MTV Pulse
- Country: France
- Broadcast area: France, Belgium, Switzerland, Luxembourg

Programming
- Language: French
- Picture format: 16:9, 576i (SDTV) 16:9, 1080i (HDTV)

Ownership
- Owner: Viacom International Media Networks Europe
- Sister channels: MTV MTV Base MTV Idol BET Nickelodeon Nickelodeon Junior Nickelodeon 4Teen Game One Game One Music J-One Paramount Channel

History
- Launched: 30 November 2005; 20 years ago
- Closed: 17 November 2015; 10 years ago
- Replaced by: MTV Hits

= MTV Pulse (France) =

Musical pop and rock television channel

MTV Pulse was a musical pop/rock television channel owned by MTV Networks France, launched in November 2005 only for France, dedicated to young adult (15–35 years) audience. MTV Pulse broadcast pop and rock music videos (also metal, punk, soul, alternative rock, etc.), live performances, interviews and special programs entirely dedicated to this musical universe.

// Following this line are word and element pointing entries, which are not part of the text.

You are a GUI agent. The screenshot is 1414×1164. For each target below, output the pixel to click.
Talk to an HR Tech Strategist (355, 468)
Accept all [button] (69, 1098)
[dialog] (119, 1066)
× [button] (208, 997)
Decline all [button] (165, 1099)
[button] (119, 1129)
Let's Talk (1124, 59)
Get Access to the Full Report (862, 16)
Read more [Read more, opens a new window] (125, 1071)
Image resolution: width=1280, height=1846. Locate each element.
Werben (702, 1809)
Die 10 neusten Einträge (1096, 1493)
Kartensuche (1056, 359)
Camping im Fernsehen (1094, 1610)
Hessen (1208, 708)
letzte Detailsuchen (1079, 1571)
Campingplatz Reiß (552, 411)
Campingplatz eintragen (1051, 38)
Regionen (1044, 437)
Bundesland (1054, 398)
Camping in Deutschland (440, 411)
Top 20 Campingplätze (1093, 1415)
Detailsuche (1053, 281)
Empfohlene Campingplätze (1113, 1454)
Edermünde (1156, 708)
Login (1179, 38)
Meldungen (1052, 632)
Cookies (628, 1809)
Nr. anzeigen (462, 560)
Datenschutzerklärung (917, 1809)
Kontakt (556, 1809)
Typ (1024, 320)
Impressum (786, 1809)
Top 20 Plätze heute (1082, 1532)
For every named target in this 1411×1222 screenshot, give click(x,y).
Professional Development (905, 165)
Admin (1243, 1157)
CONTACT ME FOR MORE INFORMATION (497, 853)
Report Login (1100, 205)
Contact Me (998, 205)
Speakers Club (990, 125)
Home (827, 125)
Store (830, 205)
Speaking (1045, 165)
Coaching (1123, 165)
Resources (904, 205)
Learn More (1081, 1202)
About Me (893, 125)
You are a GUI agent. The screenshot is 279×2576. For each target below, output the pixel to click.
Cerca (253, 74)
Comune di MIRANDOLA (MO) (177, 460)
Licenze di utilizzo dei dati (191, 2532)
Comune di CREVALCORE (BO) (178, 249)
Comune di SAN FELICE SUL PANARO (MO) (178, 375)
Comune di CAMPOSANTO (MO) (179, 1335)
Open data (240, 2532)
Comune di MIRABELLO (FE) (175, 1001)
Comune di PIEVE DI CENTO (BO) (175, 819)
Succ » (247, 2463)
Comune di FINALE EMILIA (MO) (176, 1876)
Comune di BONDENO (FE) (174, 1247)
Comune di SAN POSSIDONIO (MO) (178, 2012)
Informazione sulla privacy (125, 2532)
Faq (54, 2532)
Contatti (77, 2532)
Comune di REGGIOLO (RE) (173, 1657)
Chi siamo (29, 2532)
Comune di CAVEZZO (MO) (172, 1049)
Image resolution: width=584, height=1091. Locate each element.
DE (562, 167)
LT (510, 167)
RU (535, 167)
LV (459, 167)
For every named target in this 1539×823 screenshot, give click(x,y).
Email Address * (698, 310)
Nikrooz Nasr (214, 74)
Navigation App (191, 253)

The clips were broadcast in a more commercial format and from the currents of alternative music.

From April 9, 2013, the channel was available in HD.

MTV Pulse ceased broadcasting in France on 17 November 2015, along with MTV Base and MTV Idol, to be replaced by French version of MTV Hits and until the closing date of 31 December 2025.